# THE TASK:
Could you find every line in the records below that contains the word "Publikationen" and copy it?

[EXTRACTED RECORDS — start]

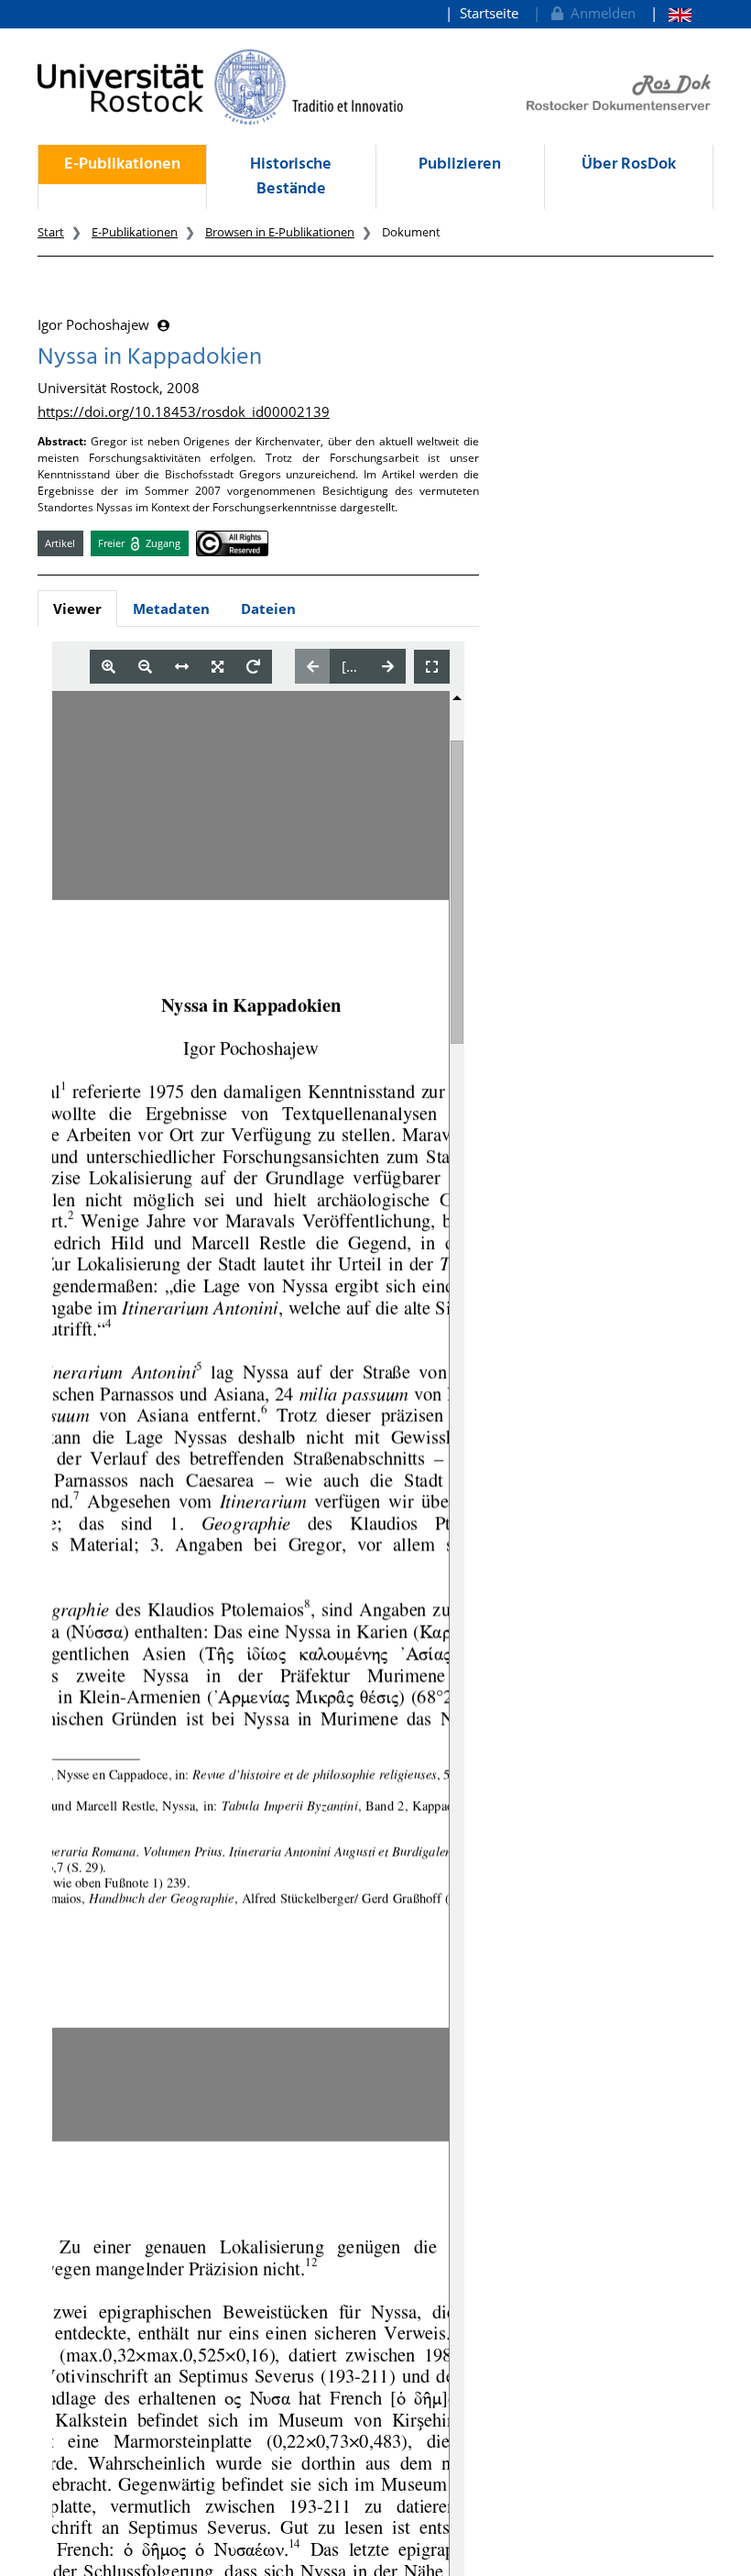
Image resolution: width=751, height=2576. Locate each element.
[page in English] (671, 13)
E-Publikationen (122, 164)
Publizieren (460, 164)
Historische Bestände (291, 177)
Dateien (268, 608)
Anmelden (599, 13)
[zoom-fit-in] (217, 667)
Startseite (489, 13)
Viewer (77, 608)
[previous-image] (313, 666)
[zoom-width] (182, 667)
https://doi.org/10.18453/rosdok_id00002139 (184, 411)
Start (51, 232)
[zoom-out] (145, 667)
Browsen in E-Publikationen (279, 232)
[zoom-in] (108, 667)
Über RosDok (629, 164)
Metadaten (171, 608)
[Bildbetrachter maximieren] (432, 667)
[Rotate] (253, 667)
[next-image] (388, 666)
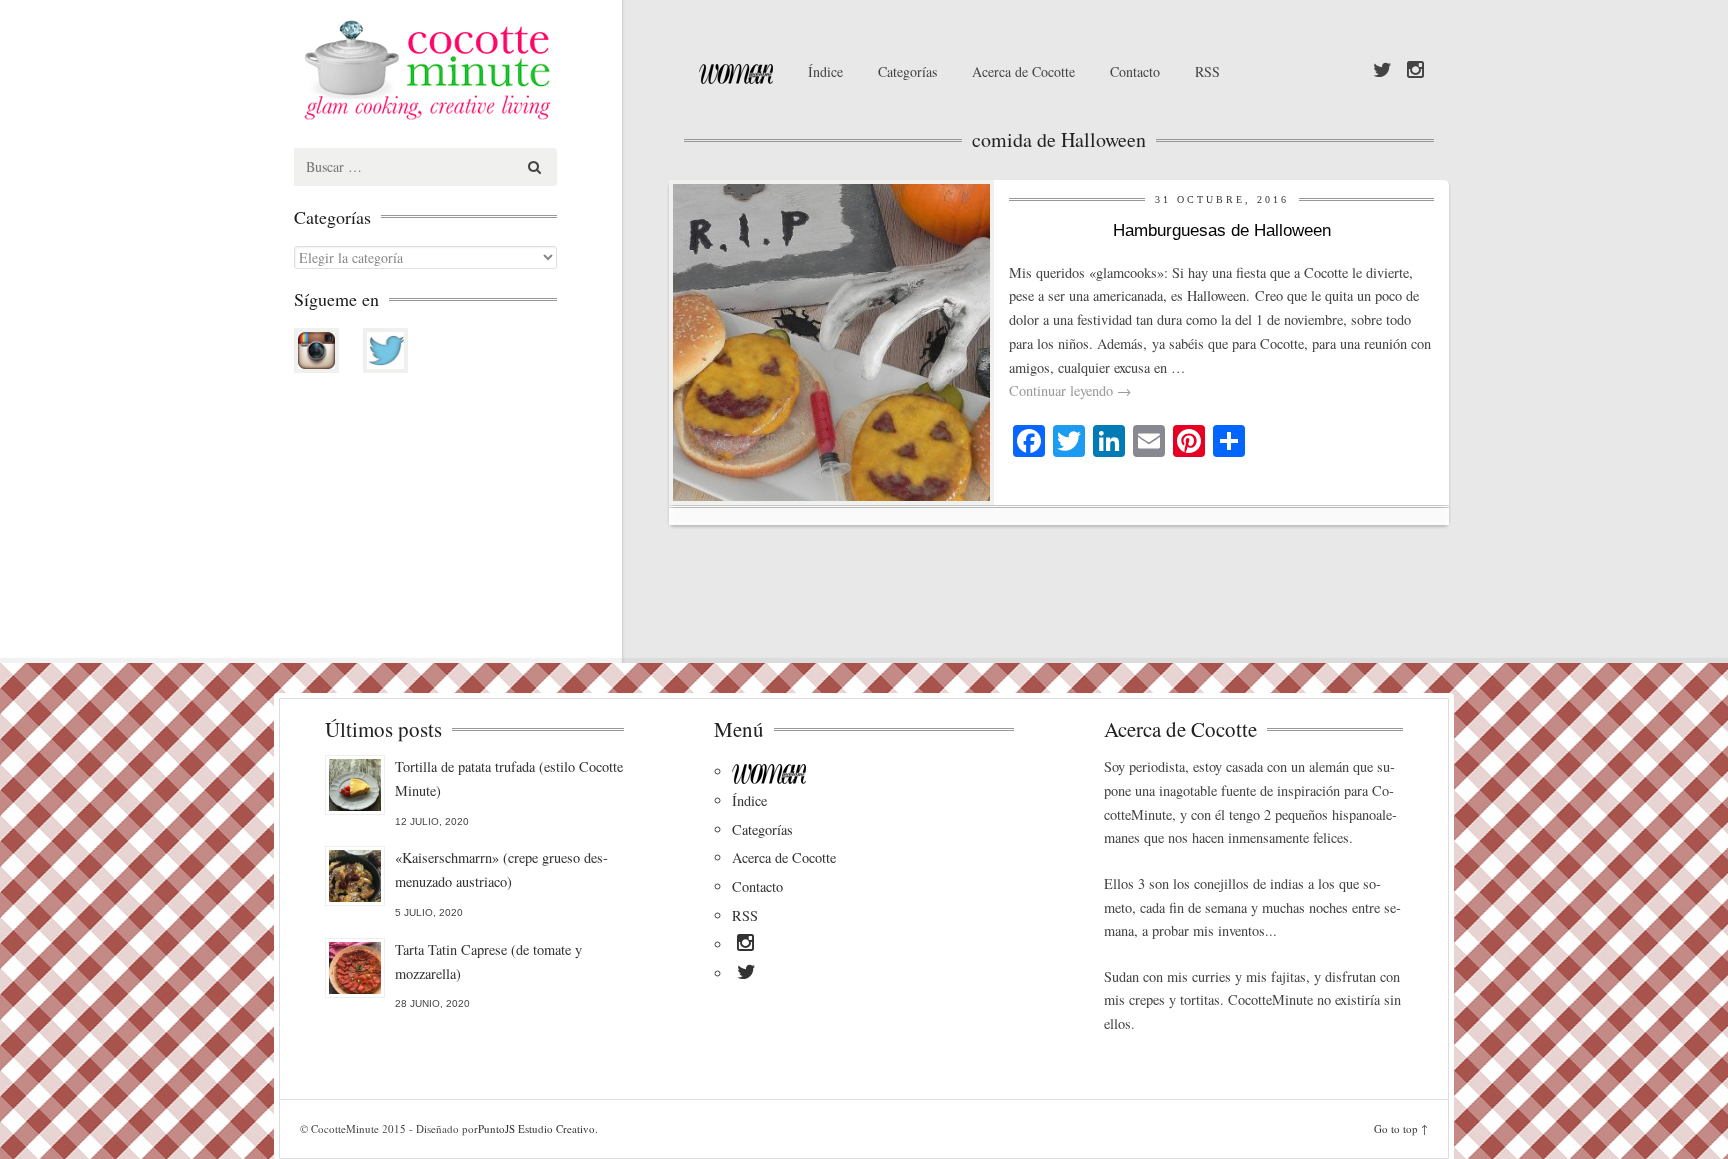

[EXTRACTED RECORDS — finish]

# SOLUTION:
E-Publikationen (122, 164)
Browsen in E-Publikationen (279, 232)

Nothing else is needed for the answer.